(Extracted data entries)
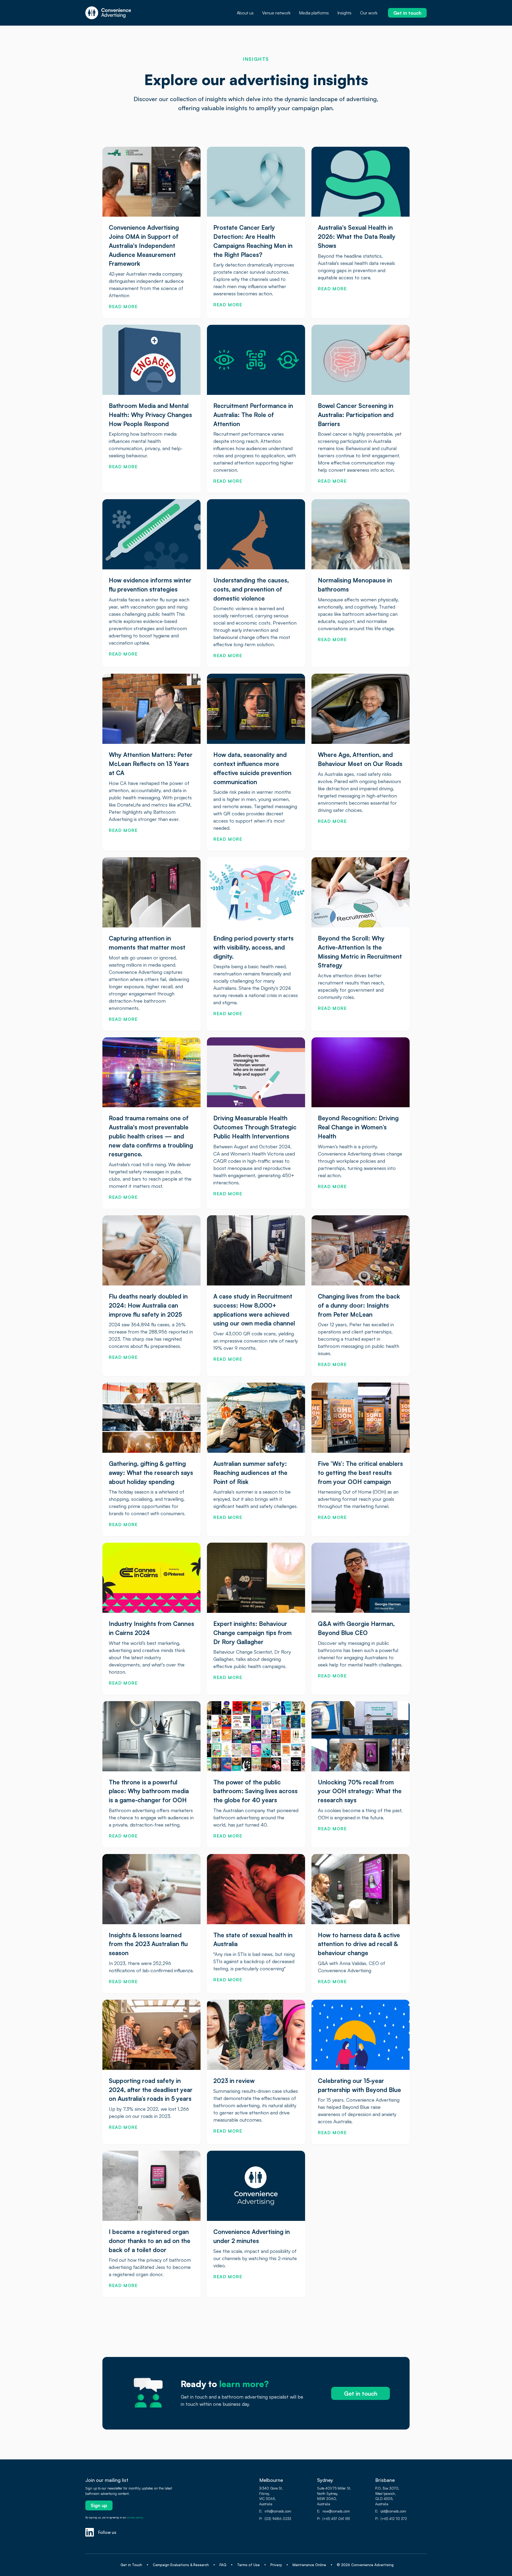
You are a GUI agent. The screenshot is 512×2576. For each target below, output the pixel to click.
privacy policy (135, 2517)
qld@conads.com (393, 2511)
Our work (368, 12)
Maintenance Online (309, 2565)
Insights (344, 12)
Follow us (107, 2532)
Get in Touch (131, 2565)
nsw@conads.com (336, 2511)
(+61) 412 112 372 (394, 2519)
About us (245, 12)
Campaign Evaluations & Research (181, 2565)
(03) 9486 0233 (278, 2519)
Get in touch (407, 13)
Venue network (276, 12)
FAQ (222, 2565)
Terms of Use (248, 2565)
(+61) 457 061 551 (336, 2519)
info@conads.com (278, 2511)
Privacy (276, 2565)
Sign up (99, 2505)
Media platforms (314, 12)
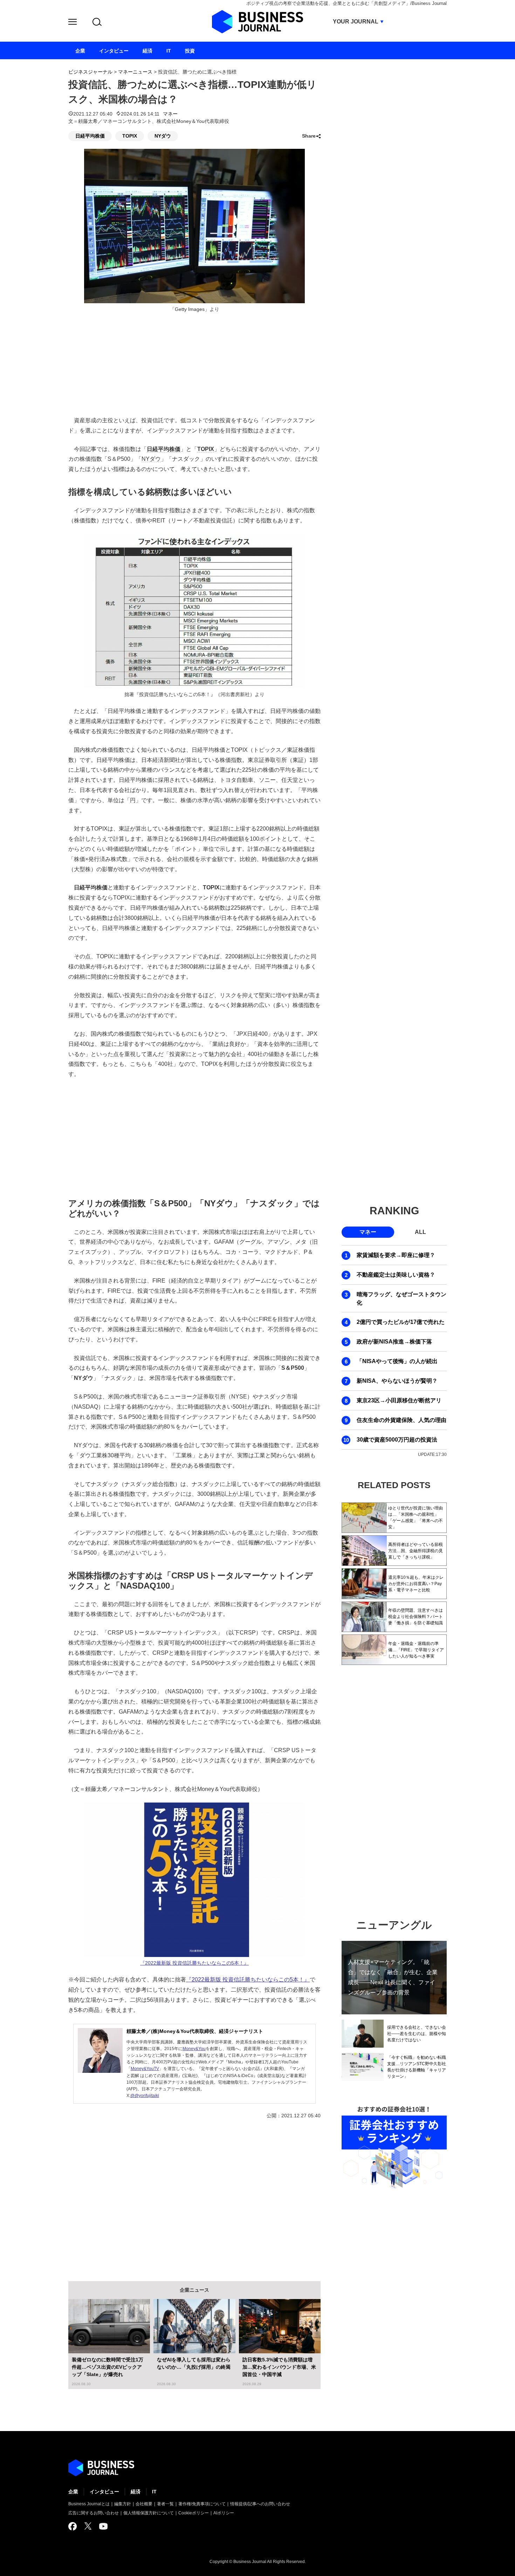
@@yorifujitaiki (144, 2095)
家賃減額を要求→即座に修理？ (396, 1255)
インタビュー (104, 2491)
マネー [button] (367, 1232)
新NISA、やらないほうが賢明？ (397, 1381)
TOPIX (129, 136)
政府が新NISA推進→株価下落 (394, 1342)
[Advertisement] (194, 1137)
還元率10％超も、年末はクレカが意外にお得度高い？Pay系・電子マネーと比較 (416, 1583)
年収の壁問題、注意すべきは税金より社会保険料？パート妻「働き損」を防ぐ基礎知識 (415, 1616)
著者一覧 (165, 2503)
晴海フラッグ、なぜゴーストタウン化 (401, 1298)
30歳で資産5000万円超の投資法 (397, 1440)
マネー (170, 114)
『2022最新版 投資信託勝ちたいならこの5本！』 (194, 1963)
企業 (73, 2491)
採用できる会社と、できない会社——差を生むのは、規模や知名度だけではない (416, 2033)
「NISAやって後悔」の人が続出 (397, 1361)
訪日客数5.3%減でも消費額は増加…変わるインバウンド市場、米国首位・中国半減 (279, 2367)
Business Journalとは (89, 2503)
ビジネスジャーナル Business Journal (257, 21)
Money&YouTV (145, 2068)
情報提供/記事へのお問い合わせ (260, 2503)
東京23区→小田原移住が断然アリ (399, 1400)
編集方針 (122, 2503)
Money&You (194, 2048)
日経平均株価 (90, 136)
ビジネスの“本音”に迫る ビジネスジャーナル (101, 2467)
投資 (190, 51)
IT (154, 2491)
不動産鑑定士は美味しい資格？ (396, 1275)
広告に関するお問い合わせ (93, 2513)
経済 (135, 2491)
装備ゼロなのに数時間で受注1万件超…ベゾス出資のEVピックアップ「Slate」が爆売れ (107, 2367)
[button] (72, 23)
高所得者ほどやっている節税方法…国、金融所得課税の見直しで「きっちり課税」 (415, 1551)
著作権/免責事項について (202, 2503)
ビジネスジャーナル (90, 72)
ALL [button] (420, 1232)
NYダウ (162, 136)
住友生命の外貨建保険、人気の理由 (401, 1420)
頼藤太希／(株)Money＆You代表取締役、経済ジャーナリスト (194, 2031)
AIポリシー (223, 2513)
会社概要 (144, 2503)
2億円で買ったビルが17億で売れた (401, 1322)
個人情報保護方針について (148, 2513)
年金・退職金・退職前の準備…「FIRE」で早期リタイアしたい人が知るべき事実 (416, 1650)
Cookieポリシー (193, 2513)
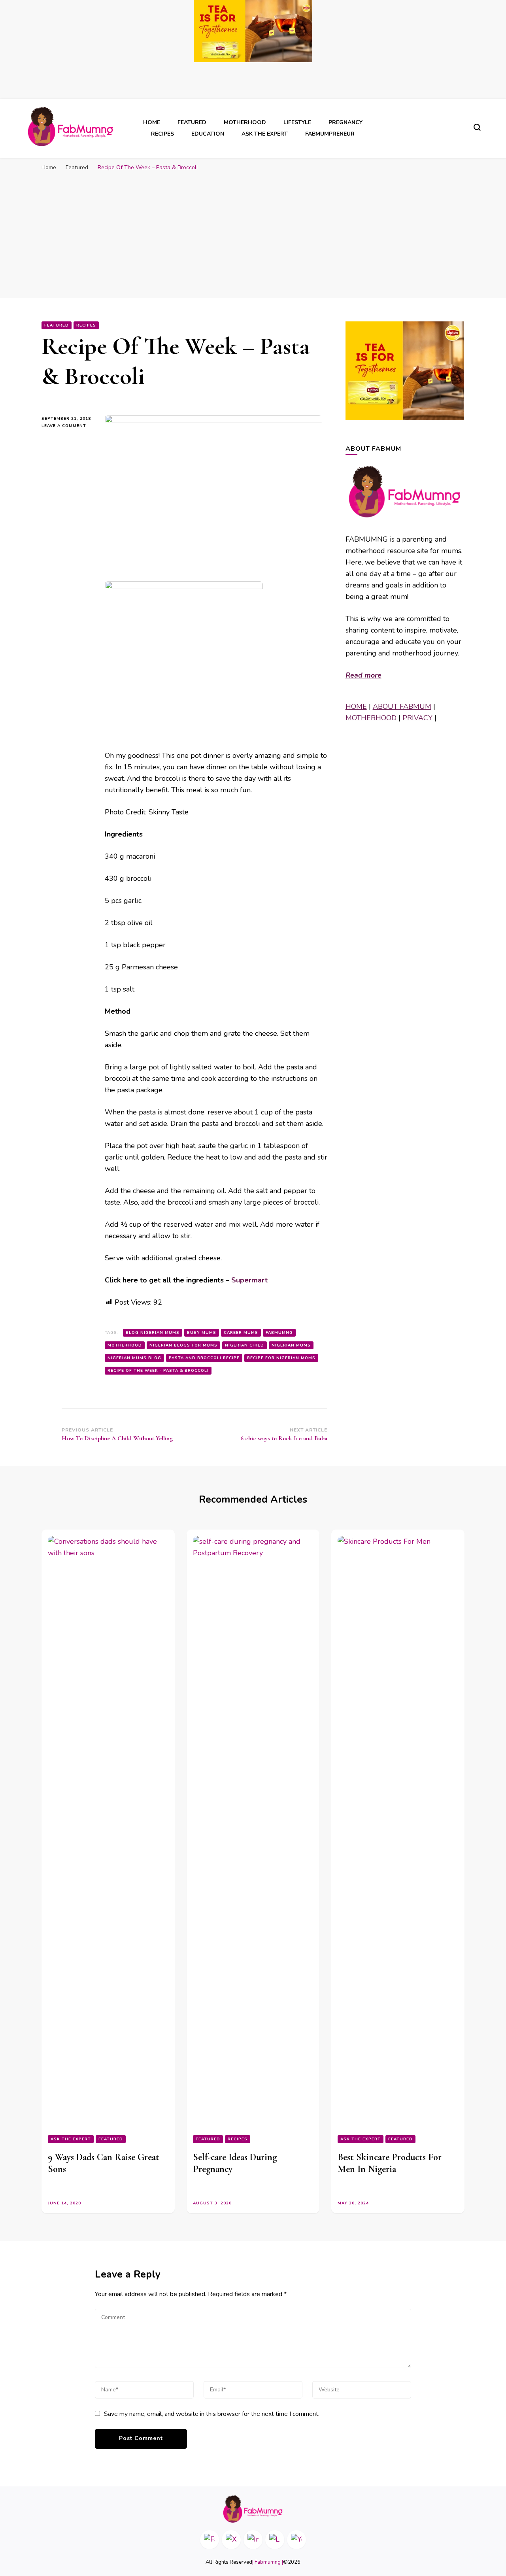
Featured (191, 122)
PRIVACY (417, 718)
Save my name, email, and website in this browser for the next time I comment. (211, 2414)
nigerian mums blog (134, 1358)
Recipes (162, 134)
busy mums (201, 1332)
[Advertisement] (253, 234)
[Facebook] (209, 2539)
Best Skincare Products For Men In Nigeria (390, 2163)
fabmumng (279, 1332)
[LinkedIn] (274, 2539)
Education (207, 134)
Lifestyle (297, 122)
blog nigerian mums (152, 1332)
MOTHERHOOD (371, 718)
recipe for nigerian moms (281, 1358)
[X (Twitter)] (231, 2539)
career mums (241, 1332)
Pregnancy (346, 122)
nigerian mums (291, 1345)
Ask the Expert (265, 134)
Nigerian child (244, 1345)
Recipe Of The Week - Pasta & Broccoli (158, 1370)
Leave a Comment (67, 426)
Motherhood (245, 122)
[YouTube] (296, 2539)
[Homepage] (253, 2509)
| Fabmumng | (267, 2562)
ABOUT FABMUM (402, 706)
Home (151, 122)
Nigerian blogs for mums (183, 1345)
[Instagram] (253, 2539)
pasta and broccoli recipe (204, 1358)
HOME (356, 706)
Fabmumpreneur (330, 134)
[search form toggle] (477, 127)
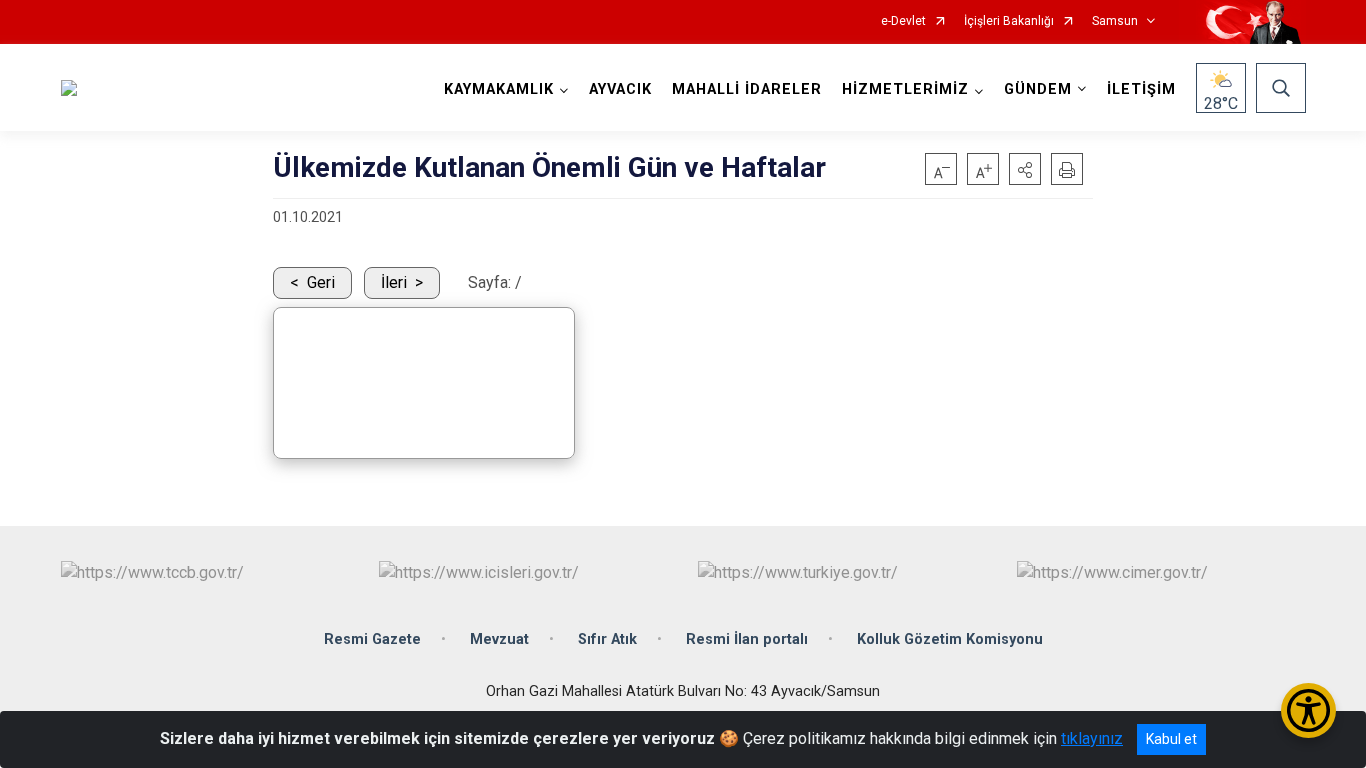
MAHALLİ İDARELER (747, 89)
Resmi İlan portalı (747, 639)
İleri (394, 282)
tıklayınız (1092, 738)
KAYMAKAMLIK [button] (499, 89)
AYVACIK (620, 89)
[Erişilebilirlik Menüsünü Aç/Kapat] (1308, 710)
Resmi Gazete (372, 639)
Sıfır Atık (607, 639)
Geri (321, 282)
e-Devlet (903, 21)
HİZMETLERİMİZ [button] (905, 89)
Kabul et (1171, 739)
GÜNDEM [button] (1038, 89)
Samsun (1115, 21)
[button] (1025, 169)
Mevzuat (499, 639)
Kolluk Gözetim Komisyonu (950, 639)
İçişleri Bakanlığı (1009, 21)
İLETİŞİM (1141, 89)
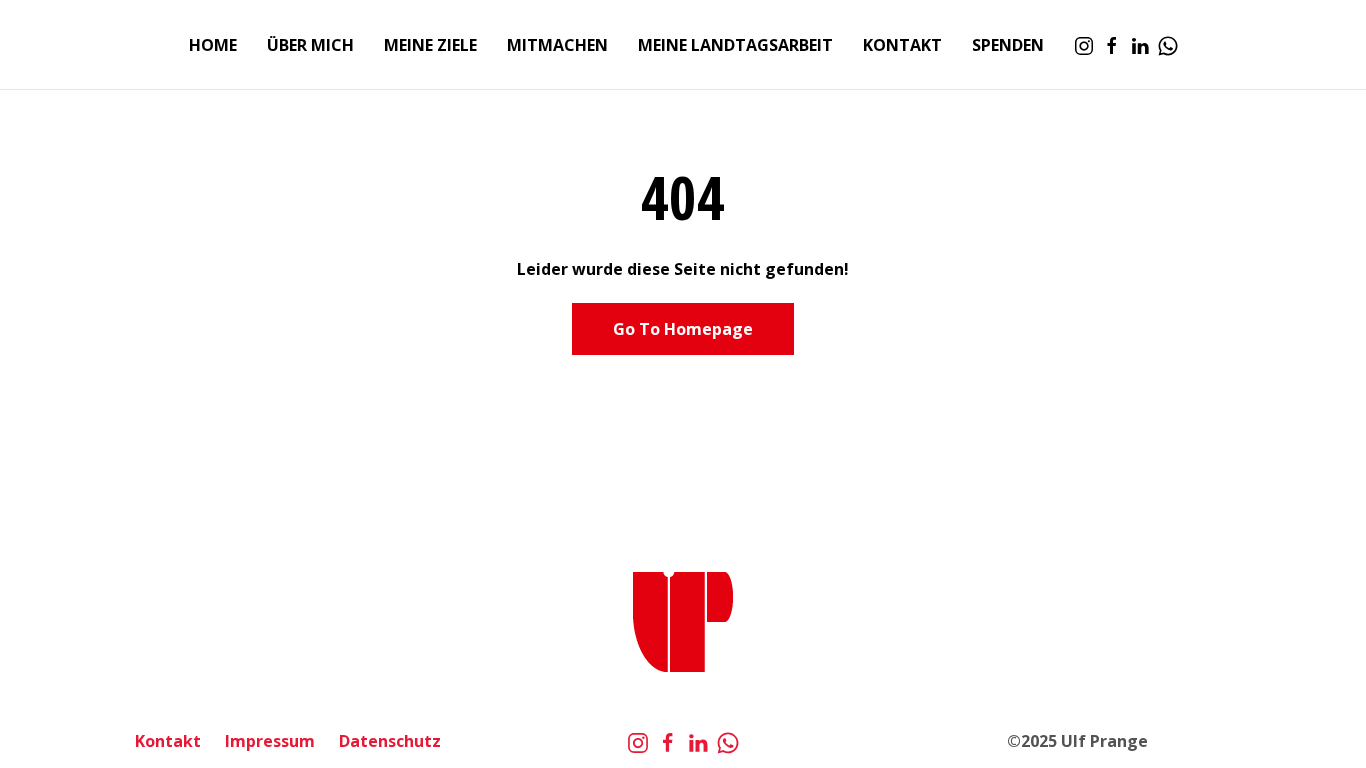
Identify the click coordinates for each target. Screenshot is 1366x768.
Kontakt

■ Your instructions ■
Reproduce the data above exactly, but only the lines from the one showing "Follow us (107, 2532)" through the one showing "家賃減額を要求→即座に修理？ (396, 1255)", with both ends kept and the pictures left out.

■ Solution ■
Follow us (107, 2532)
Get in Touch (131, 2565)
nsw@conads.com (336, 2511)
(+61) 412 112 372 (394, 2519)
About us (245, 12)
Campaign Evaluations & Research (181, 2565)
(03) 9486 0233 (278, 2519)
Get in touch (407, 13)
Venue network (276, 12)
FAQ (222, 2565)
Terms of Use (248, 2565)
(+61) 457 061 551 (336, 2519)
info@conads.com (278, 2511)
Privacy (276, 2565)
Sign up (99, 2505)
Media platforms (314, 12)
@@yorifujitaiki (144, 2095)
家賃減額を要求→即座に修理？ (396, 1255)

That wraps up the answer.